Court of Appeals of Texas, Dallas.

Sherrie LOWE, Appellant,

v.

Christopher FANT and J.C. Penney Company, Inc., Appellee.

No. 05-99-02086-CV.

|

March 7, 2001.

Before LAGARDE, KINKEADE, and O’NEILL, JJ.

OPINION

O’NEILL.

*1 Appellant Sherrie Lowe appeals a summary judgment granted in favor of appellees Christopher Fant and J.C. Penney Company, Inc. In four issues, Lowe generally contends: (1) the trial court erred in granting appellees’ motion for summary judgment, and (2) the workers’ compensation act is unconstitutional. We affirm.

On July 11, 1997, Lowe suffered a work-related injury while moving appliances in the housewares department of J.C. Penney. Lowe asked Fant, her supervisor, if she could seek medical attention, but he refused. Lowe subsequently sought and obtained workers’ compensation benefits for her injury. She subsequently sued appellees for negligence associated with Fant’s refusal to allow her to seek medical attention.

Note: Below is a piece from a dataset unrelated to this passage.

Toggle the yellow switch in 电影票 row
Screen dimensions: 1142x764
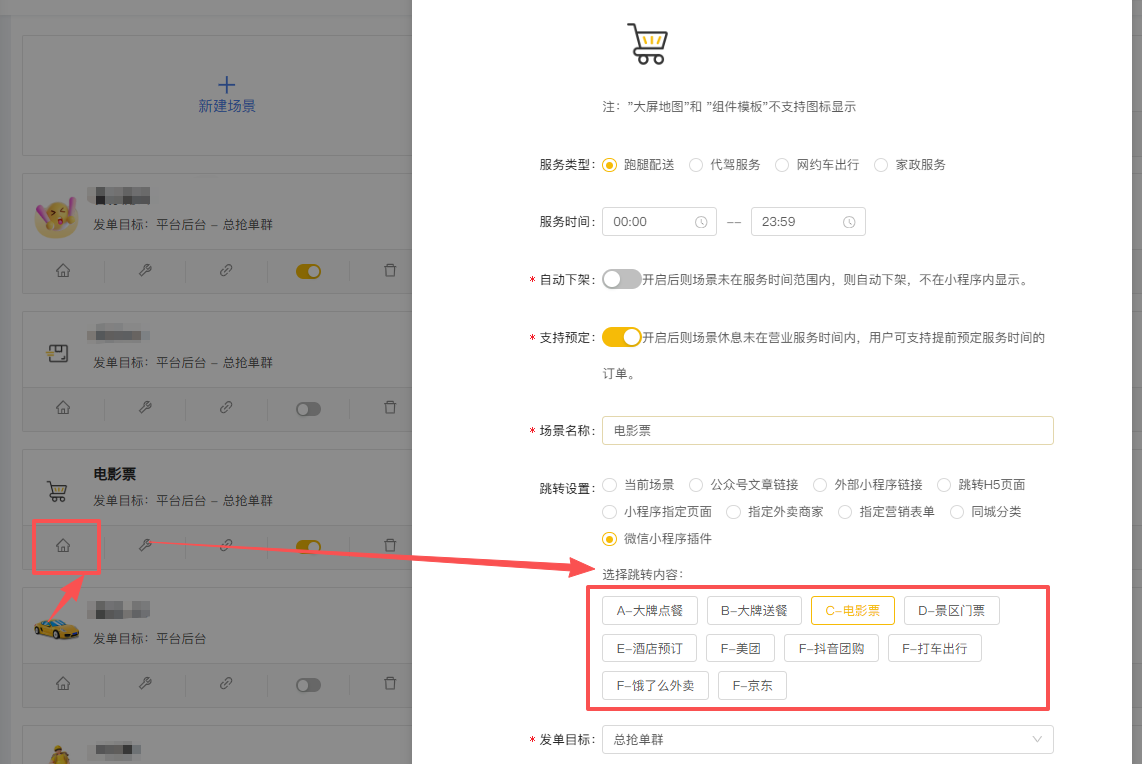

Appellees moved for summary judgment asserting Lowe could not recover because Lowe’s claims were barred by the exclusive remedy provision of the workers’ compensation act. Appellees further alleged Lowe’s claims were barred by the election of remedies doctrine because Lowe had filed a claim and received benefits under the Act. The trial court granted appellees’ motion and rendered a take-nothing judgment. This appeal followed.

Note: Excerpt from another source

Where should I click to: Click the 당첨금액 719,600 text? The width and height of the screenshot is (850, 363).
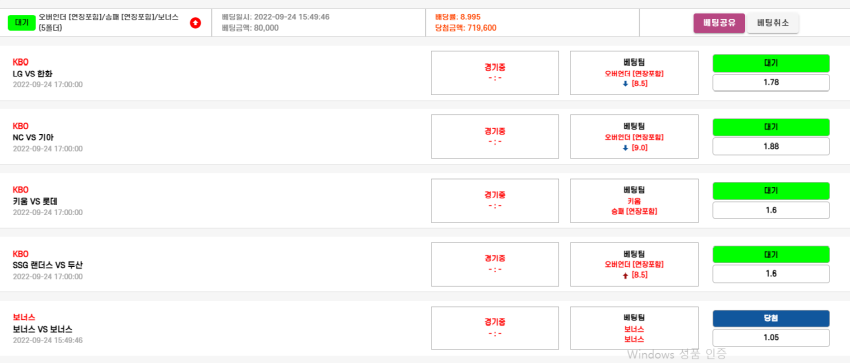[466, 28]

The workers’ compensation act provides the exclusive remedy for employees’ injuries sustained in the course of their employment. See Tex.Lab.Code Ann. § 408.001 (Vernon 1996); Walls Regional Hosp. v. Bomar, 9 S.W.3d 805, 806 (Tex.1999). Lowe does not dispute she suffered a compensable on-the-job injury and, in fact, received compensation under the Act. She nevertheless asserts that Fant’s refusal to allow her to seek medical attention after her injury constituted an independent injury. However, aggravation of an employee’s on-the-job injury does not constitute an independent injury. See Payne v. Galen Hosp. Corp., 28 S.W.3d 15, 20 (Tex.2000).

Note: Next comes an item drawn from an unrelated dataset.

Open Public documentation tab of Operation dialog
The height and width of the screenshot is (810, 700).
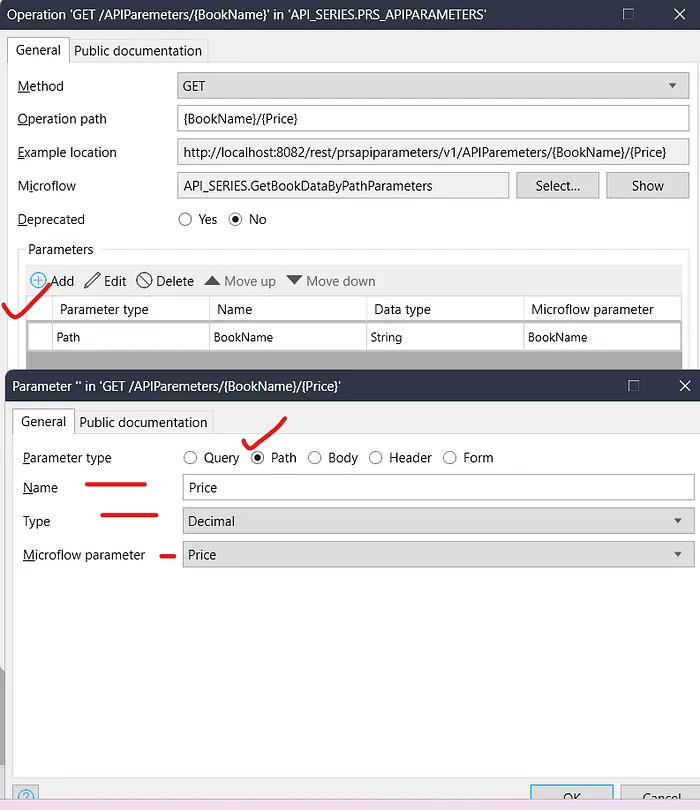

Lowe also suggests the workers’ compensation act did not bar her claim because the Act does not bar claims for intentional torts. Lowe, however, sued appellees solely for negligence and did not allege any intentional torts. We conclude the Act’s exclusive remedy provision bars Lowe’s claims. See id. at 20.

Lowe also claims the workers’ compensation act violates the Texas and United States Constitutions because it deprives her of a remedy for her common-law claims. Lowe did not file a response to appellees’ motion or otherwise raise her constitutional complaint in the trial court. Therefore, she waived her right to raise this issue on appeal. See Green v. Unauthorized Practice of Law Comm., 883 S.W.2d 293, 300 (Tex.App.-Dallas 1994, no writ); Fadia v. Unauthorized Practice of Law Comm., 830 S.W.2d 162, 165 (Tex.App.-Dallas 1992, writ denied). Furthermore, the workers’ compensation act does not violate the Texas or United States Constitutions. See Workers’ Comp. Comm’n v. Garcia, 893 S.W.2d 504, 523 (Tex.1995); Middleton v. Texas Power & Light Co., 108 Tex. 96, 185 S.W. 556, 561-62, 108 (1916), aff’d, 249 U.S. 152 (1919).

*2 Because we conclude that the Act is Lowe’s only remedy, we need not decide whether the election of remedies doctrine also bars Lowe’s claims. See Payne, 28 S.W.3d at 17. We resolve Lowe’s four issues against her and affirm the trial court’s judgment.